I used to be a stripper at Bachelorette Parties before I came in. I made a sack full of money and invested it and now they have matured so I can start spending.


----------



## USAlx50 (Nov 30, 2004)

damn I'd like to see pics of that spread. Id be so careful with those things, they are a peice of art.


----------



## 4CurlRedleg (Aug 31, 2003)

PorkChop said:


> I used to be a stripper at Bachelorette Parties before I came in. I made a sack full of money and invested it and now they have matured so I can start spending.
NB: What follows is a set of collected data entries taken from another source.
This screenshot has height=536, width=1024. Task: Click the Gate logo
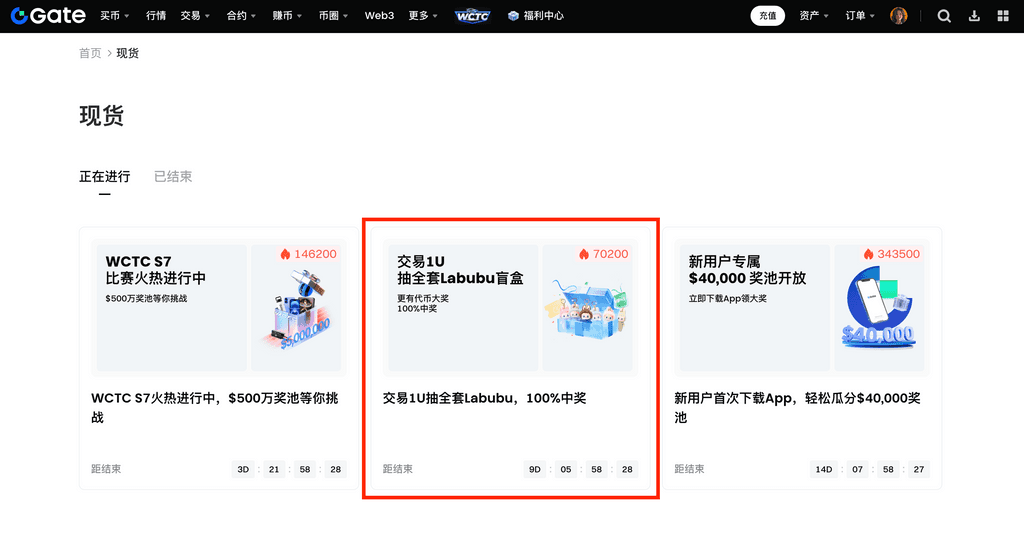(48, 16)
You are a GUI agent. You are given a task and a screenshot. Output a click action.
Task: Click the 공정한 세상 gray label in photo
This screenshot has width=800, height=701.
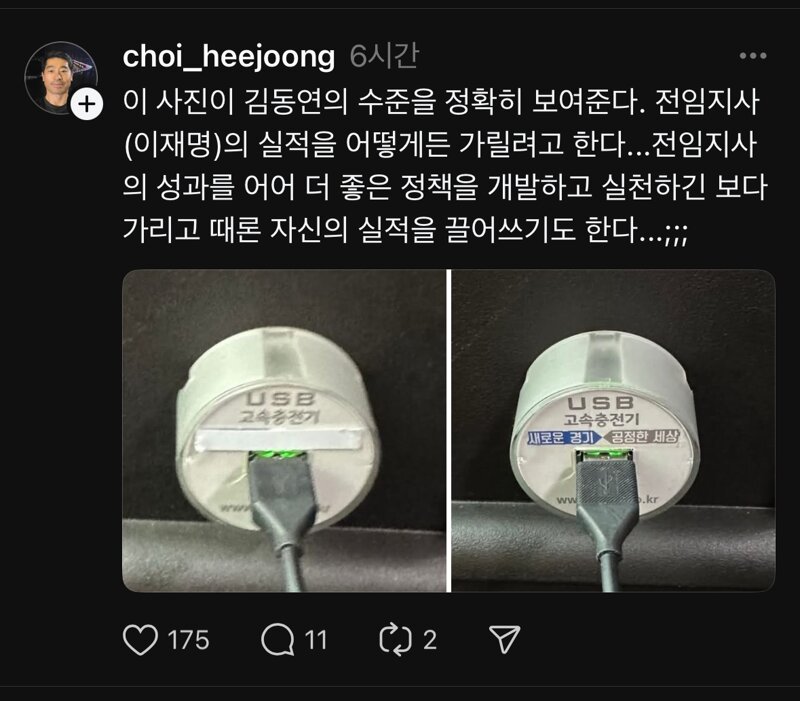[x=642, y=437]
Chopper you are so full of crap!! We all know your still in the game .
By the way are you still doing our 20th wedding anniversary?? My wife is having a bunch of middle aged menopausal girlfriends over that need the spark you can give. :wink:


----------



## Leo Porcello (Jul 10, 2003)

4Curl,

That sounds hotttt. I just had such a blood flow I almost fainted. I will have to dig out one of my special outfits. I can't wait to show them my dancing banana! :jammin:


----------



## bratlabs (Mar 11, 2005)

:lol: you guys are something else. :lol:


----------



## Dusty05 (Aug 21, 2005)

You should believe him about that dancing bannana. After I seen that fruit, I almost became a vegitarian!


----------



## bratlabs (Mar 11, 2005)

What the hell you doing looking at his banana? Or did he show you? :lol:


----------



## Leo Porcello (Jul 10, 2003)

bratlabs said:


> What the hell you doing looking at his banana? Or did he show you? :lol:


Exactly what I was thinking. I always knew there was something "funny" about you Dusty05! I guess I am going to have to start peeing behind my trailer.


----------



## honkbuster3 (Jan 11, 2006)

Wow, those look really good and I can understand the price. I don't know if I would pay that much but those look like really nice dekes :beer:


----------



## WingedShooter7 (Oct 28, 2005)

thats why i said [/b]SORTA* looks like GHGS they are mounted geese pretty much but Ben Ellie put it the way it should be  *


----------



## greenheadfallon (Oct 19, 2005)

They look good


----------



## FlashBoomSplash (Aug 26, 2005)

They look good but they are way to much money. A goose should never get that close to see all that detail. When I started huntin I made silos. out of card board and I killed alot of geese over them and they cost me .05 a piece. But if your not a good shot and you need the geese to land in your blind I guess you would want to buy them.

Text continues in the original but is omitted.